Bohdan Milovanov

Personal information
- Date of birth: 19 April 1998 (age 28)
- Place of birth: Luhansk, Ukraine
- Height: 1.78 m (5 ft 10 in)
- Position: Right-back

Team information
- Current team: Sirius
- Number: 3

Youth career
- Atlético Madrid
- Alcobendas
- 2015: Getafe

Senior career*
- Years: Team / Apps / (Gls)
- 2015: Alcobendas / 12 / (0)
- 2015–2017: Getafe B / 15 / (0)
- 2017–2018: SS Reyes / 22 / (1)
- 2018–2021: Sporting Gijón B / 44 / (1)
- 2020–2022: Sporting Gijón / 60 / (1)
- 2022–2024: Arouca / 37 / (0)
- 2025–: Sirius / 15 / (0)

International career^{‡}
- 2019–2020: Ukraine U21 / 7 / (1)

= Bohdan Milovanov =

Ukrainian footballer (born 1998)

Bohdan Milovanov (Богдан Мілованов; born 19 April 1998) is a Ukrainian footballer who plays as a right-back for Sirius.

==Club career==
Born in Luhansk, Milovanov moved to the Community of Madrid at early age and made his senior debut with Alcobendas CF during the 2014–15 season, in Tercera División. In July 2015, he moved to Getafe CF and returned to youth football.

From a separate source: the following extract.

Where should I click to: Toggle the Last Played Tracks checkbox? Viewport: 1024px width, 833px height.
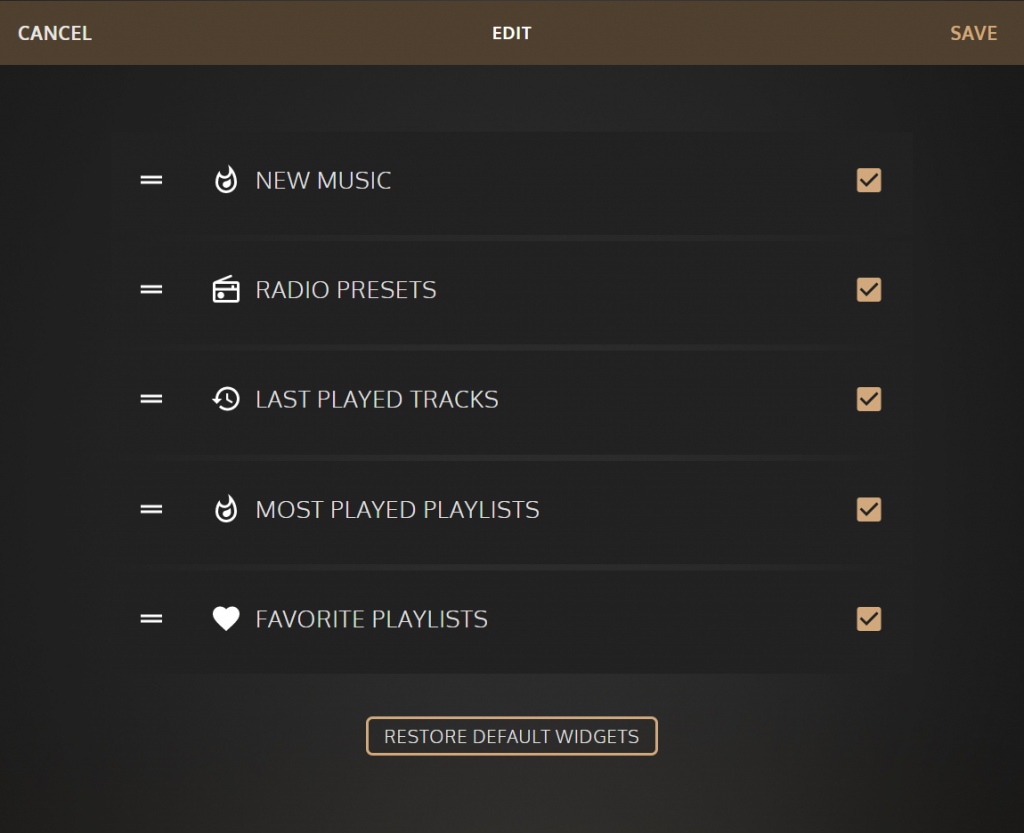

On 10 August 2017, after being sparingly used by Getafe's reserves, Milovanov signed for Segunda División B side UD San Sebastián de los Reyes. On 9 July of the following year, he joined another reserve team, Sporting de Gijón B also in the third division.

Milovanov made his debut for the Asturians' first team on 14 January 2020, starting in a 1–0 home win against Elche CF in the Segunda División championship.

In January 2025, Milovanov trial trained with Allsvenskan club IK Sirius, and on 1 February, he signed with the club, signing af contract until 2027.